Equitation Qualification

We’ve all heard about the problems regarding equitation horses and qualification, and this past year is no exception. With several riders achieving between 100 and 300 more points than needed to qualify for some of our major equitation finals, the issues of fair and level playing field, care of the horse, and sportsmanship come into question. The continued participation in equitation classes by talented riders at all levels who routinely win qualifying classes compels other riders to overshow their horses to achieve the required number of points to qualify.

If these talented riders need to keep practicing, there are many other classes available at horse shows, in addition to the lost art of practicing at home. The USHJA Equitation Task Force had a difficult road to travel and found a balanced approach to ensuring that riders had the optimum number of chances to qualify without feeling forced to show their horses into the ground. This is tough when the majority of the task force members are equitation trainers, so I commend them for setting aside personal needs for the betterment of the sport and protection of our horses.

Fortifying For The Future

USHJA has been innovative in creating partnerships with other organizations that have increased our membership in all but one year. However, member demographics continue to fluctuate, and the entire sport of equestrian, based on competition statistics, has only shown 1 percent growth in the past nine years.
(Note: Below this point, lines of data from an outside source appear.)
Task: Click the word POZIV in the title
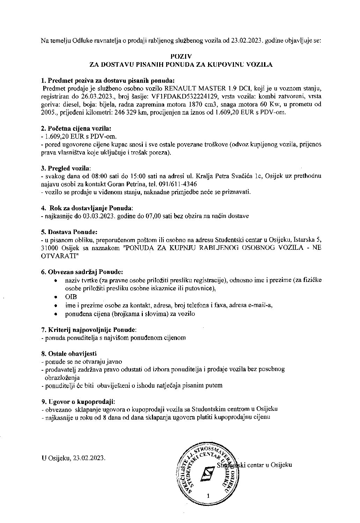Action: (x=181, y=56)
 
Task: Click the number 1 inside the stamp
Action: (x=208, y=495)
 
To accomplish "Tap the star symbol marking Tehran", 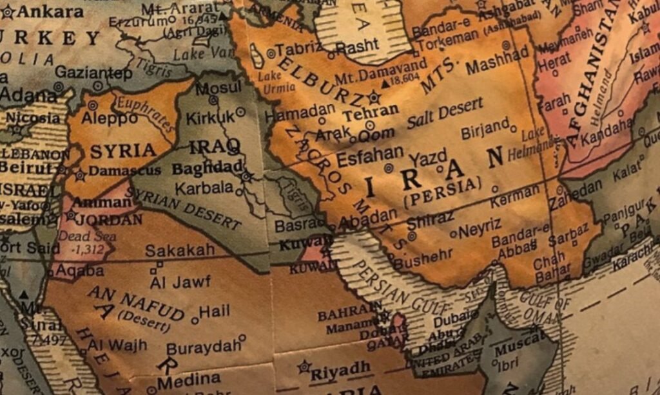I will pyautogui.click(x=374, y=98).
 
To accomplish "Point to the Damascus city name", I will pyautogui.click(x=124, y=171).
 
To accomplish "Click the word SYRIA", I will pyautogui.click(x=122, y=151).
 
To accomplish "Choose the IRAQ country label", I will pyautogui.click(x=215, y=147).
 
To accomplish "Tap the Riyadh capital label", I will pyautogui.click(x=341, y=370).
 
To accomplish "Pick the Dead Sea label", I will pyautogui.click(x=79, y=236).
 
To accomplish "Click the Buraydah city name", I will pyautogui.click(x=203, y=347).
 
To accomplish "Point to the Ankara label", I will pyautogui.click(x=50, y=12).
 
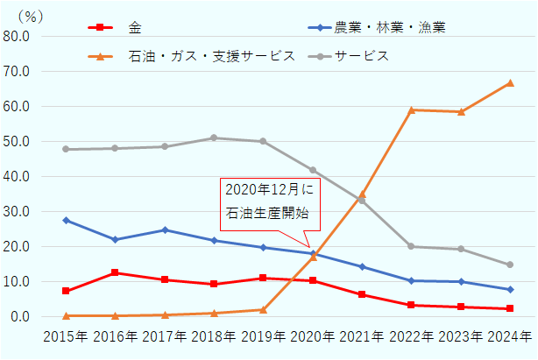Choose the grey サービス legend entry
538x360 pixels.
pos(350,56)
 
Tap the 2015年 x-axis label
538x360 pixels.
pos(67,336)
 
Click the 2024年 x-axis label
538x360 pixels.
pos(510,336)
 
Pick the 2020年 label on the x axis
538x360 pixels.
pos(313,336)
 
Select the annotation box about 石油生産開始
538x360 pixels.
pos(267,201)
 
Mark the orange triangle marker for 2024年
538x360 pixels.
pos(510,83)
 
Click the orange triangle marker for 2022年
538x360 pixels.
pos(412,109)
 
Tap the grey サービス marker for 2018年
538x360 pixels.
pos(215,138)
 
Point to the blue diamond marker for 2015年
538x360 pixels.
pos(67,220)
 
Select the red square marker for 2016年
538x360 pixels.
pos(116,272)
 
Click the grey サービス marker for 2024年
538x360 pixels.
pos(510,265)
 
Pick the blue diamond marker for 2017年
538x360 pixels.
pos(165,229)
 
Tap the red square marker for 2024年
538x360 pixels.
pos(510,308)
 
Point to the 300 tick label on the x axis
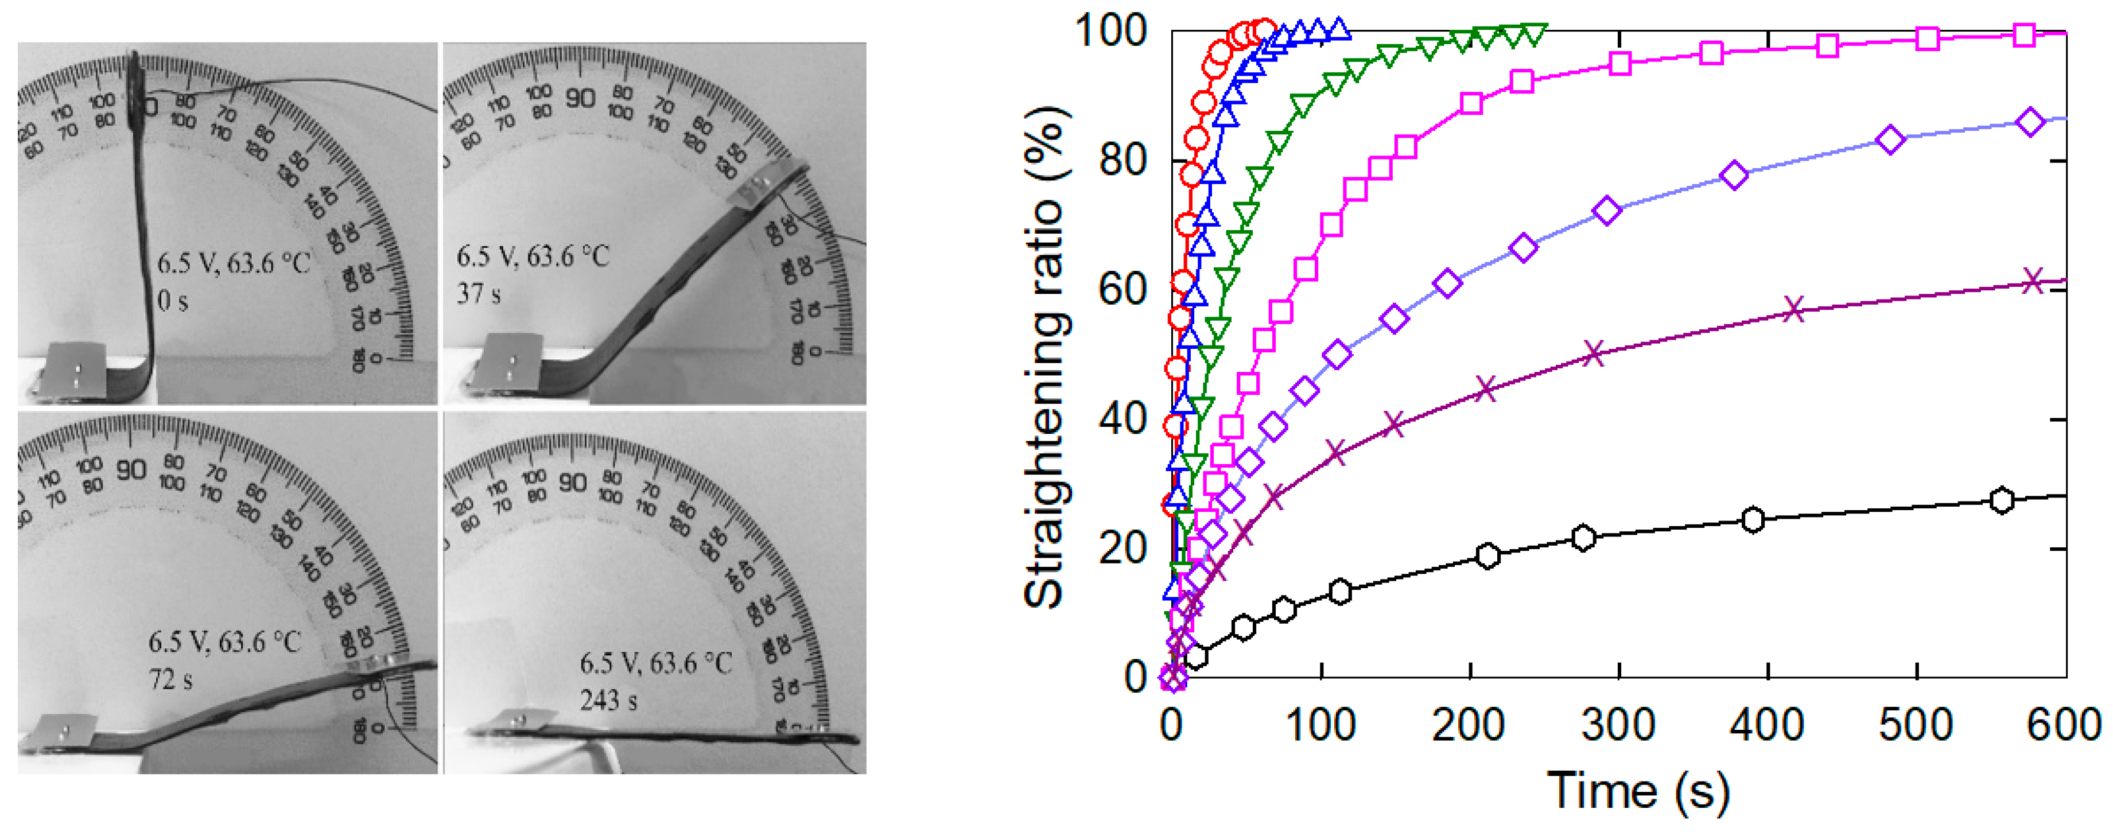point(1618,725)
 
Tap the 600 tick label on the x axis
point(2064,725)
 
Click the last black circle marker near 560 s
point(2002,500)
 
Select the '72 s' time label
point(170,679)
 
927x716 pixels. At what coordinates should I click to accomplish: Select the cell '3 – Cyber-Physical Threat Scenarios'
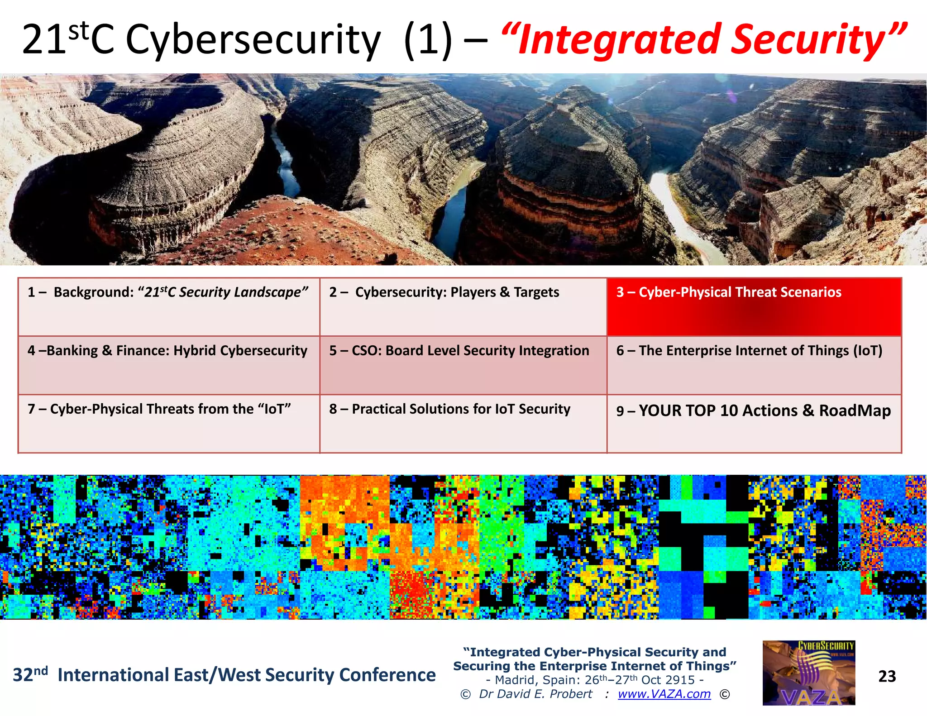(754, 307)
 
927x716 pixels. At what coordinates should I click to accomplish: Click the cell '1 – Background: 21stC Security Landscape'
(168, 307)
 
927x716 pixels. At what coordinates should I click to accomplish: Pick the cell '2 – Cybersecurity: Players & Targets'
(463, 307)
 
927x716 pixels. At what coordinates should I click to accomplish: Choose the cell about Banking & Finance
(168, 365)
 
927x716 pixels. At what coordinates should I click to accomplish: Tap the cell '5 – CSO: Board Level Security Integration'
(463, 365)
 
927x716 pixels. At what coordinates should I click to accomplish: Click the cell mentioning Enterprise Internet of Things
(754, 365)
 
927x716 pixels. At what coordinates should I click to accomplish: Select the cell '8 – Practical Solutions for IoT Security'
(463, 423)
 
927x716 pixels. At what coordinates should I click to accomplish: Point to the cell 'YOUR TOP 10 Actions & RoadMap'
(754, 423)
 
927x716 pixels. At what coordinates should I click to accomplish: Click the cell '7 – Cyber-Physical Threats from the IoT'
(168, 423)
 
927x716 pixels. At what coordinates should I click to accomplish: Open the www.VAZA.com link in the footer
(664, 694)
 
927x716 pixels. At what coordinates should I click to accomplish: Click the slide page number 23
(887, 676)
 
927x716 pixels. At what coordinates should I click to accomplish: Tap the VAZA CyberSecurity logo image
(808, 673)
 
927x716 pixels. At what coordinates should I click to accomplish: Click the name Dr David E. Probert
(535, 694)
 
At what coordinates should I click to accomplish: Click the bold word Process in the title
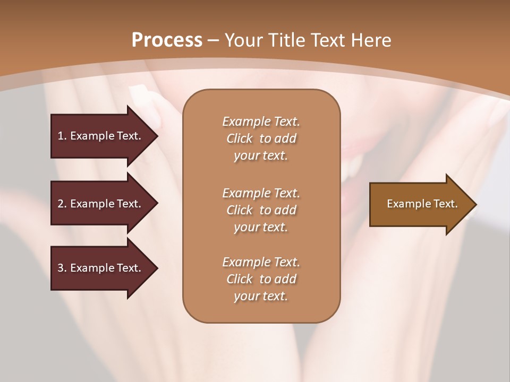pos(167,40)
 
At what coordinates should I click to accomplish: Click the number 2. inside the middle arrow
pos(62,204)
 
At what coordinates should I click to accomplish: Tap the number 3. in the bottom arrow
pos(62,268)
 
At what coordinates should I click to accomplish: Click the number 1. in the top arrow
pos(62,136)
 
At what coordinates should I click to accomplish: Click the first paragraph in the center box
pos(261,138)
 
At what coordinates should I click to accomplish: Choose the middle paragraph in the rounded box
pos(261,210)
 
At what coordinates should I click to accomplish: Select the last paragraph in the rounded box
pos(261,279)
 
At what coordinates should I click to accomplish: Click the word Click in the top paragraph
pos(239,138)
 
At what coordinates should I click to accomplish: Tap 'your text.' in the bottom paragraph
pos(261,297)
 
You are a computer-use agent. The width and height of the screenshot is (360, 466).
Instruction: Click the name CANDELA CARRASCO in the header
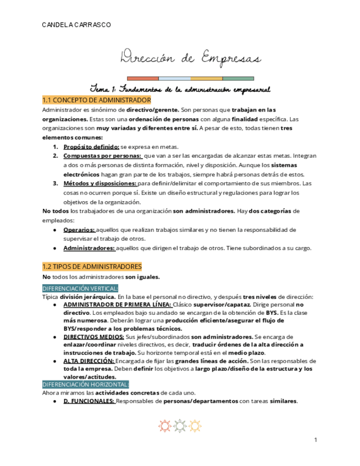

Our environment continues to change, and meeting the needs of our members is crucial to long term sustainability. Current members need to feel valued, and potential members need to see value to be attracted to our sport. On Memorial Day weekend, I traveled to Saugerties, N.Y., for a meeting with Tom Struzzieri and Mary Babick, and from our discussions, the USHJA Sport Growth Task Force and Advisory Group were born. Our goal is simple: to attract new members through education, competition and value.

While the goal is simple, the process for doing this is not as simple. We need to analyze our sport and make certain we’re providing value for participants at all levels. Several ideas were presented in early concept form during our presentation at the Annual Meeting, including increasing communication about USHJA, its products and services; a riding school recognition program to embrace the seat of learning for new equestrians by recognizing and promoting these schools; the aggregation of current USHJA properties and outreach competitions into one dedicated Competitions and Properties Department; and the creation of a USHJA Championship Horse Show which would involve classes for all levels of participants in jumper, hunter and equitation. The USHJA Championship Horse Show has the unique ability to engage every member and every organizer in the qualification process. There is much more to do to fully flesh out these concepts, and we will continue to engage our members as we implement the components of our plan to grow our sport.

We’re living in an exciting time of countless opportunities to move our sport forward in ways that will ensure its future. We’re all incredibly fortunate to be able to live a life involving horses—an amazing gift, and one we should never take for granted. At the USHJA Annual Meeting, I heard a member talk about how our sport has become an industry. This person wasn’t wrong, but while it’s important to realize this and adjust our approach to managing our environment, it’s equally important to remember that our industry’s origins are in sport. This is what will keep us grounded and preserve our efforts to protect our horses, rather than treat them as a vehicle to achieve an end goal.

Bill Moroney, Keedysville, Md., served as the president of the U.S. Hunter Jumper Association since its inception in 2003, and is currently taking a leave of absence to serve as the interim CEO of the U.S. Equestrian Federation. He serves on the board of directors for the USEF and is a member of various USEF committees, as well as a USEF R-rated judge.